Aaron Stewart (5 October 1845 – 30 November 1910) was a British trade unionist.

Life 
Born in Coleorton in Leicestershire, Stewart's father died when he was two years old, and he began working underground in a coal mine, illegally, at the age of eight.  From the age of eighteen, he worked at various pits around England, before settling at Annesley Colliery in 1870.  The mine had a local trade union, a remnant of the Derbyshire and Nottinghamshire Miners' Association, and Stewart became active in it.

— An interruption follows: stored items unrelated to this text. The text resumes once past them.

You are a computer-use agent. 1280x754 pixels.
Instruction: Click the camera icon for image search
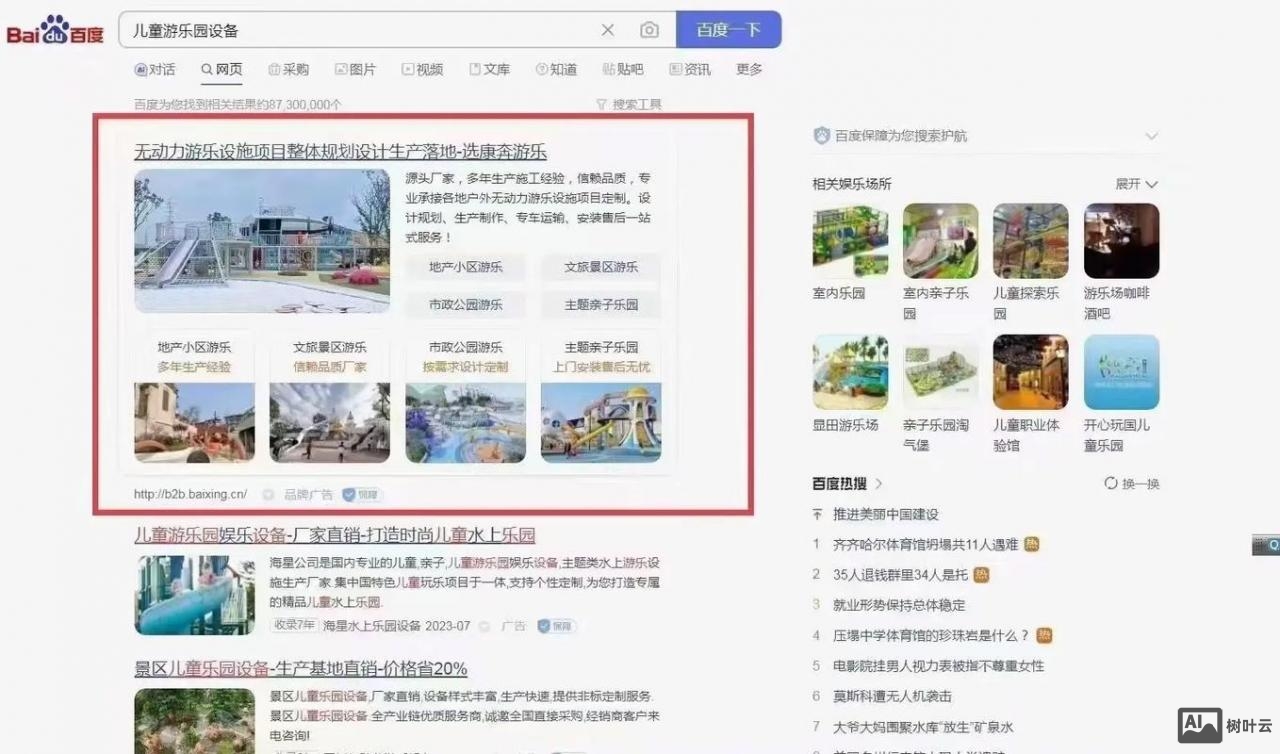click(650, 30)
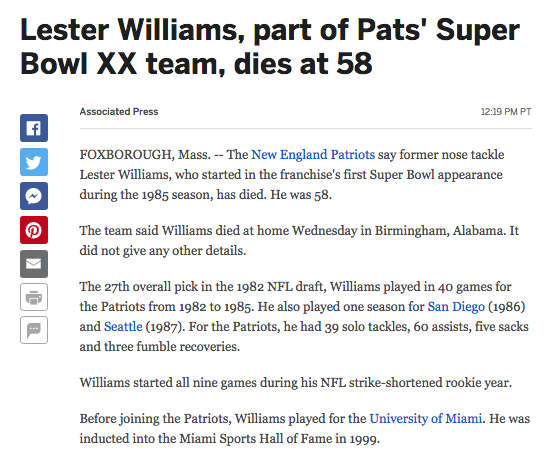Follow the San Diego team link
Viewport: 560px width, 459px height.
[456, 307]
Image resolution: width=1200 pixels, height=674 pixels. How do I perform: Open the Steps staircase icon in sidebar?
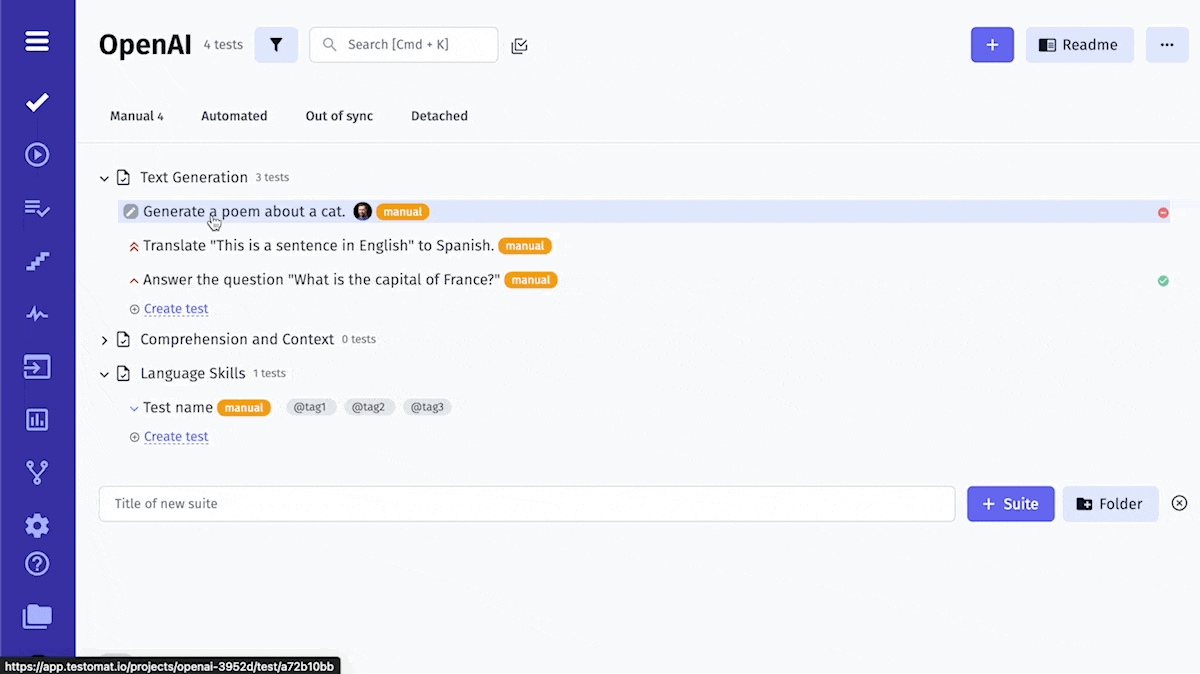[x=37, y=261]
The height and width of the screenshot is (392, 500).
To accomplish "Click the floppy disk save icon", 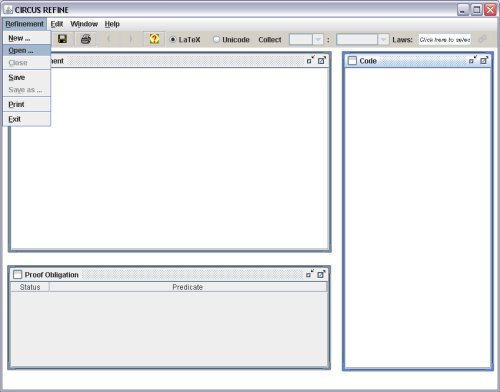I will [62, 39].
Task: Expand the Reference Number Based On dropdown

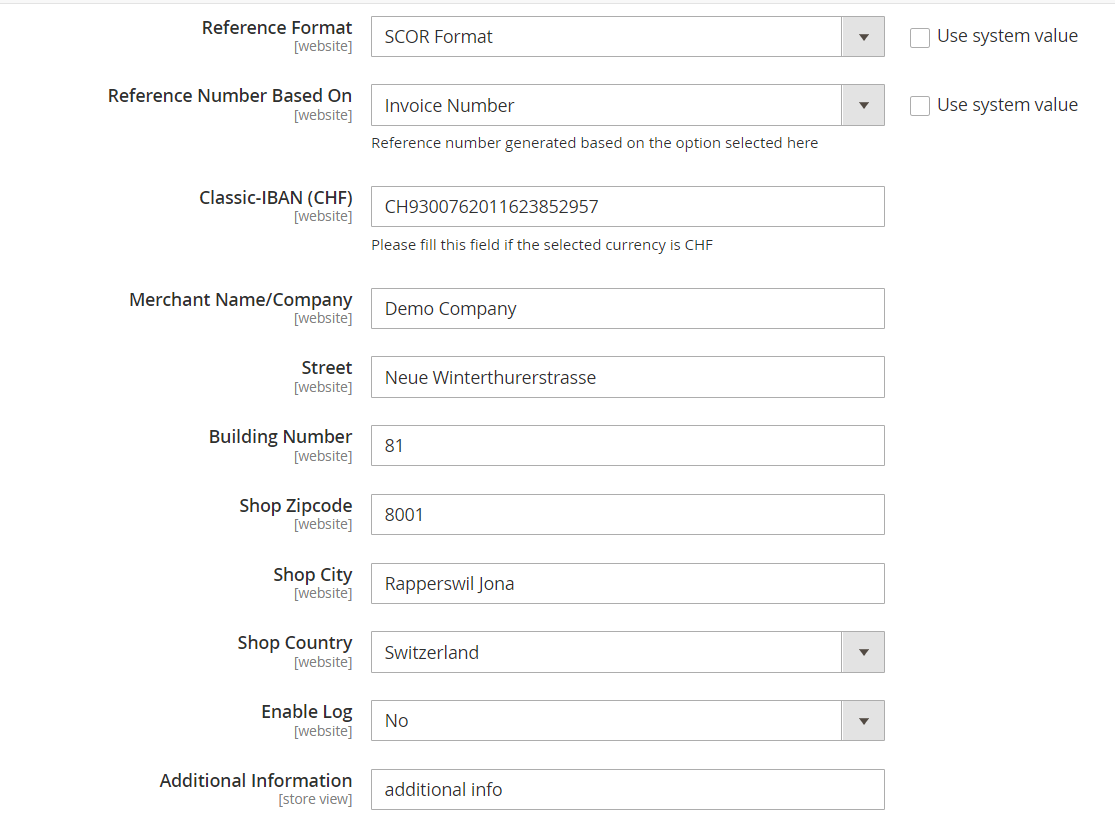Action: pos(627,105)
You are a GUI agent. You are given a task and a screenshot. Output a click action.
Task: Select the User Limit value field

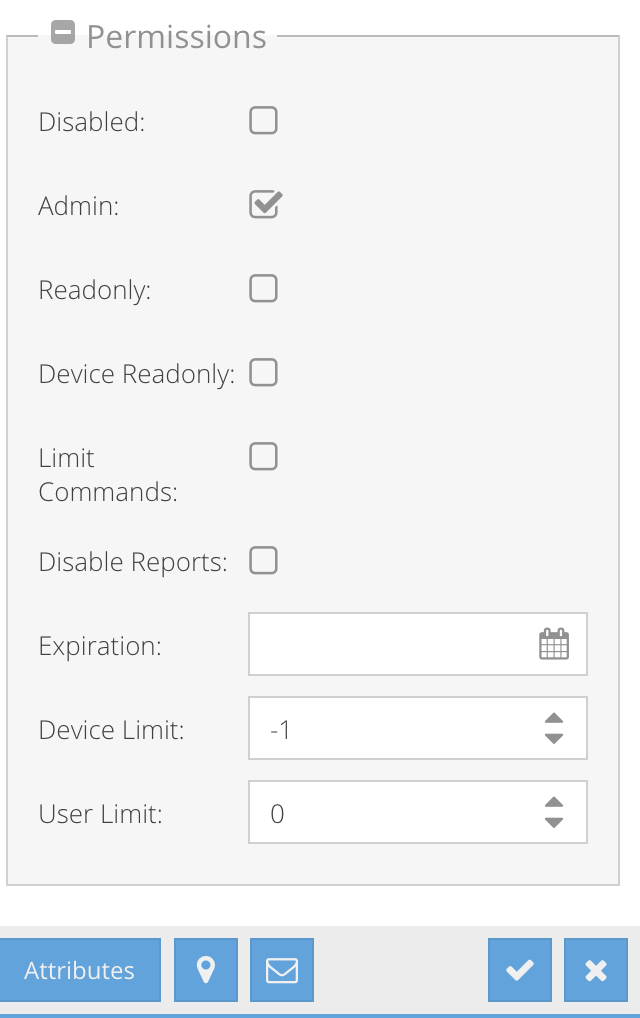[x=400, y=812]
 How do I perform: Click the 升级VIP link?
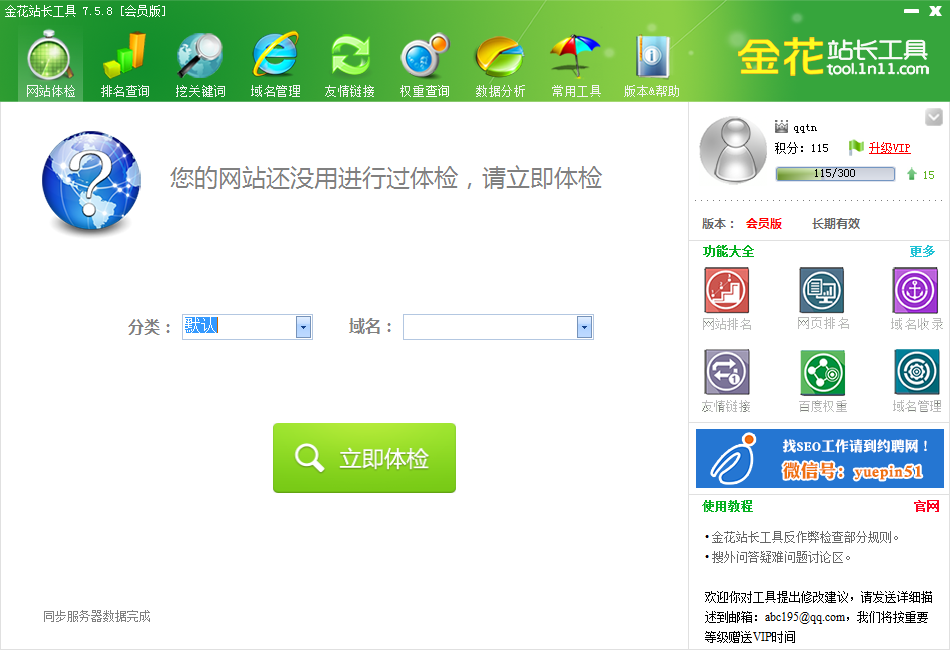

In 1880, Stewart was elected checkweighman at Annesley, and he was a leading figure in the establishment of a new Nottinghamshire Miners' Association (NMA).  He was elected as its secretary in 1884, serving part-time, but was unable to make progress in recruiting members, and stood aside in 1886.  Instead, in 1888, he was elected as the union's president, in which role, he campaigned for an eight-hour day.  In 1897, he was again elected as secretary of the union, and also sat on the executive of the Miners' Federation of Great Britain.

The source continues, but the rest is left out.